The loops of the political system of Turkey have failed from time to time. For instance, the Prime Minister Adnan Menderes and two other ministers were executed as a result of the first military coup in 1961.[49] The conflicts among the stakeholders of the Turkish political order have revealed the internal political war starting from the 1950s to the present.[50] The power has started not to be seen as if it has only one owner/ruler by the public and the political stakeholders. As a result of this, the conflicts and tussles on governing have become obvious and physical rather than being only hidden and psychological.

On the other hand, it can be also said that the internal battle has encouraged the public to participate more in governing. Non-governmental organizations and vocational organizations, for example, have become the stakeholders of the system though they are not established as political associations. The apolitical have also had their rights to be part of the system that also affects them.

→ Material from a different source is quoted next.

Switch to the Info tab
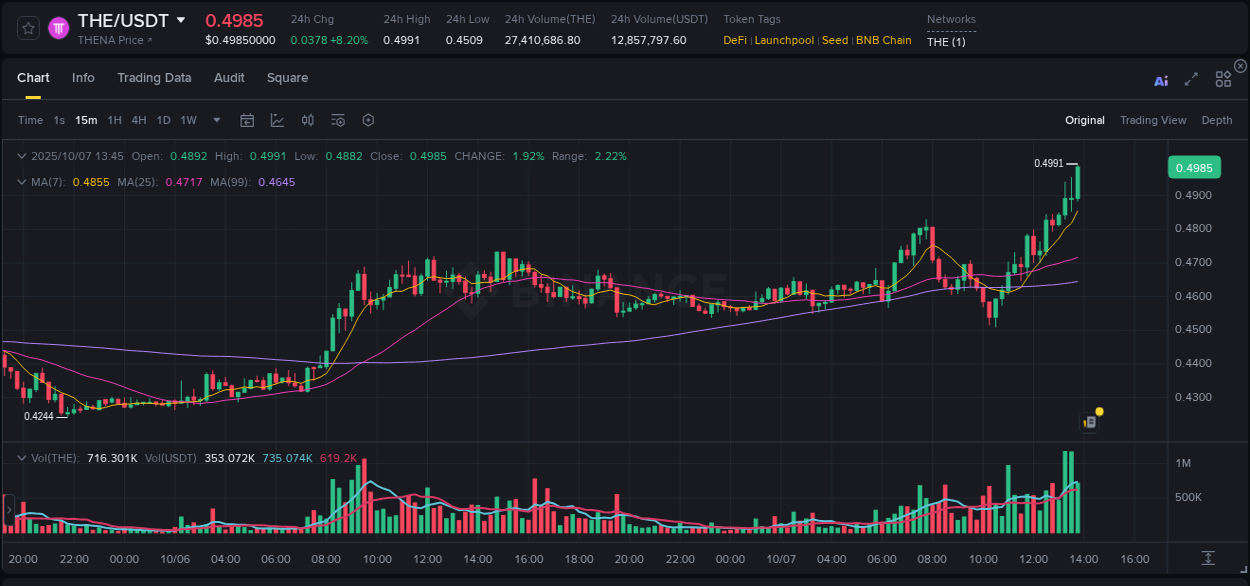This screenshot has width=1250, height=586. click(83, 78)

3.2.1.2. Taksim Gezi Park Riots

At the beginning of June 2013, Taksim Gezi Park in Istanbul was occupied by demonstrators. It was because of an environmental issue but then became a nationwide riot against the government.[51] The demonstrators had different complains but most were against Erdogan and his AK PARTY (Justice and Development Party).[52] The riots have been taken place until the middle of June.


Figure 6. Gezi Park Riots in Taksim Square

However, unsurprisingly, the centre and the starting place of the riots was the centre of the internal political battle referenced above: Taksim Square. It is one of the few places to show political existence and power in Turkey. In other words, it can be said that Taksim Square is a spacial platform in which the cybernetics of Turkish politics is observed. Therefore, it is the spatial evidence of the second order cybernetic system of Turkish politics. If Taksim Square is compared to the pyramids of Ancient Egypt, both the pyramids and the square could be seen as the sign of the actual power that belongs with nobody, but the system itself.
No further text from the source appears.